Grandmother was quite a tough task master, not given to indulging shoddy work in the kitchen or handing out easy words of praise. So, like all apprentices, you started at the bottom! I know now that she was much more indulgent of her grandchildren, but to my young mind, it seemed quite a long time spent simply fetching and carrying, watching her at work, before gradually being allowed to help with simple aspects of actually preparing food.
One of the things she made quite often was sweet puffs – deep fried pastries filled with fresh coconut and granulated sugar (similar to karjikai, but without the sesame and cardamom).
Graduating to being allowed to scoop coconut filling on to the rolled casings, folding them into crescent shapes, and carefully making crinkled edges with a fork, (or with that delightful freewheeling pastry tool – the spoon with a serrated disc at the base) was sweeter than the first bite of a hot sweet puff!
Try them, they’re delicious, and really easy to make.
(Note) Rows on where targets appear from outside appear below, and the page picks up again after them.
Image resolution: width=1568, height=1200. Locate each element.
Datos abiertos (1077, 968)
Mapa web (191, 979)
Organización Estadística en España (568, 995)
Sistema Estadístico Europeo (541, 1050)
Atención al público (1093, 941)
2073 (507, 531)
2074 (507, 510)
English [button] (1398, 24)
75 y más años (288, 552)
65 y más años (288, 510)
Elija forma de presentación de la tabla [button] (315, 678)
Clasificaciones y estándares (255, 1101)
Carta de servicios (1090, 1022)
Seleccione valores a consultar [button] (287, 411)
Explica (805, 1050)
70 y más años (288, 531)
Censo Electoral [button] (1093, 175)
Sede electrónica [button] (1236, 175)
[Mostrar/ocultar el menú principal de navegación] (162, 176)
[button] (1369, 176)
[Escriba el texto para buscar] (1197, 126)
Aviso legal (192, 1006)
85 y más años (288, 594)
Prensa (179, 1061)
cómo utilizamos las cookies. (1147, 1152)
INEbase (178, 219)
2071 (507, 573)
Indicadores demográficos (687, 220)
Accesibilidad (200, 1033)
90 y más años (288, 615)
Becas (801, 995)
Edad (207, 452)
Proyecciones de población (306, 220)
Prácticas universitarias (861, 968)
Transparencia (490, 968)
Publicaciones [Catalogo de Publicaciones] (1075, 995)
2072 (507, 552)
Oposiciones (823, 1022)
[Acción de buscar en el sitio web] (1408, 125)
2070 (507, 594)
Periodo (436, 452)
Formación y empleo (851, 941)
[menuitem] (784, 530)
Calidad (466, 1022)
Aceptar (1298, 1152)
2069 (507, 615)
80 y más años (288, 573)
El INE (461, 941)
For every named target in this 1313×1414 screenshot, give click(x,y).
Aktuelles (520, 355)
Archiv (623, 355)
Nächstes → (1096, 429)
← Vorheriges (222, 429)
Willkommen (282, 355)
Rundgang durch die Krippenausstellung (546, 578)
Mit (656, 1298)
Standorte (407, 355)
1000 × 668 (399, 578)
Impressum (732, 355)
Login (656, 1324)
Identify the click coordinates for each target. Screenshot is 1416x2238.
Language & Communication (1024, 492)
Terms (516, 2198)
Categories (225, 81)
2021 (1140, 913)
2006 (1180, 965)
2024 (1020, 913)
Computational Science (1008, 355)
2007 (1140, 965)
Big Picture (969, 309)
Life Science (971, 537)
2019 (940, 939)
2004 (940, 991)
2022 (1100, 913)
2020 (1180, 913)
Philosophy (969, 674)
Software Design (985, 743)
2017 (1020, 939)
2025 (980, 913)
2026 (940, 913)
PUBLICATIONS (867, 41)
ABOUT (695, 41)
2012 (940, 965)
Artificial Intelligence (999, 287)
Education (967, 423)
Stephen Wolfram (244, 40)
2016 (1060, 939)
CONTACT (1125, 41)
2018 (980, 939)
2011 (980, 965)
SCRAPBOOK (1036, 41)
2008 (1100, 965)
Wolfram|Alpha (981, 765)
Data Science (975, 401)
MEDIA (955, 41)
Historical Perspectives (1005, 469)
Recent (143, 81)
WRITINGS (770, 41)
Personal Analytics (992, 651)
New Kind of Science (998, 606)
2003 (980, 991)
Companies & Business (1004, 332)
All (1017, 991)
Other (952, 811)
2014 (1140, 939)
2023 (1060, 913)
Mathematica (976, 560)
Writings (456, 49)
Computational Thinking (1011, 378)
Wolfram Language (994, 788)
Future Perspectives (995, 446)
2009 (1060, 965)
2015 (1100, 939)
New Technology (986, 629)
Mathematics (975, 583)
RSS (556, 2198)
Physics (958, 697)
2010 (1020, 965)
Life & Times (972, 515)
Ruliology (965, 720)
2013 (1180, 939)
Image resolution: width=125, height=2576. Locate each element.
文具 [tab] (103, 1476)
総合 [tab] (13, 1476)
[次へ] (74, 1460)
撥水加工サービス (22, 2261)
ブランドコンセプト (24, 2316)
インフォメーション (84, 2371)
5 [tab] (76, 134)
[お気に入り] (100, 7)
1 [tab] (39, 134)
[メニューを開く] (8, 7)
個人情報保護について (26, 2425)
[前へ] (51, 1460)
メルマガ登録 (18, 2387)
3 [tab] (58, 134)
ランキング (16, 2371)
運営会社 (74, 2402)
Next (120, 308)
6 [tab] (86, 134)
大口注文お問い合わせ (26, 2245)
Add toasted brown sesame and ground cardamom to turn them into karjikai.
Sweet puffs (or karjikai)
For the pastry:
- 400 gm plain pastry flour
- 50 gm ghee, melted
- 1/4 tsp baking soda
- 1/4 tsp salt
- 1/3 to 1/2 cup water (as needed)
For the filling:
- 100 g fresh, grated coconut*
- 100 gm granulated sugar
- 4-5 pods of green cardamom, seeds only, powdered
- 10 gm brown sesame, lightly roasted
- Oil for deep frying.
Sift the dry pastry ingredients together, then add the melted ghee. Rub the ghee into the flour until it is evenly mixed and holds together in fine crumbs.
Add enough water to bring the mixture together and knead to a smooth dough. Divide into two equal parts and set aside one.
Combine the coconut and sugar (and the other ingredients, if using) in a bowl.
Shape the dough into a log and divide it into small, even portions. (This amount should allow you to make approx 24 small puffs or 12 larger ones).
Roll out the pastry into thin rounds, then spoon portions of the coconut mixture onto them.
Dampen the edges with a little water, and press together to seal. Use a fork to crimp the edges together and make a nifty pattern.
Heat the oil in a kadhai or wok and fry the puffs gently, for about 6 minutes, or until they take on a light golden colour. For perfect crispness, dredge the puffs halfway through frying and hold them out of the oil for a minute, before returning them to the heat.
Drain on absorbent paper, and serve them up at “something for tea time”.
And hold on to that other portion of dough. 🙂
* For karjikai, roast the coconut lightly for a drier filling.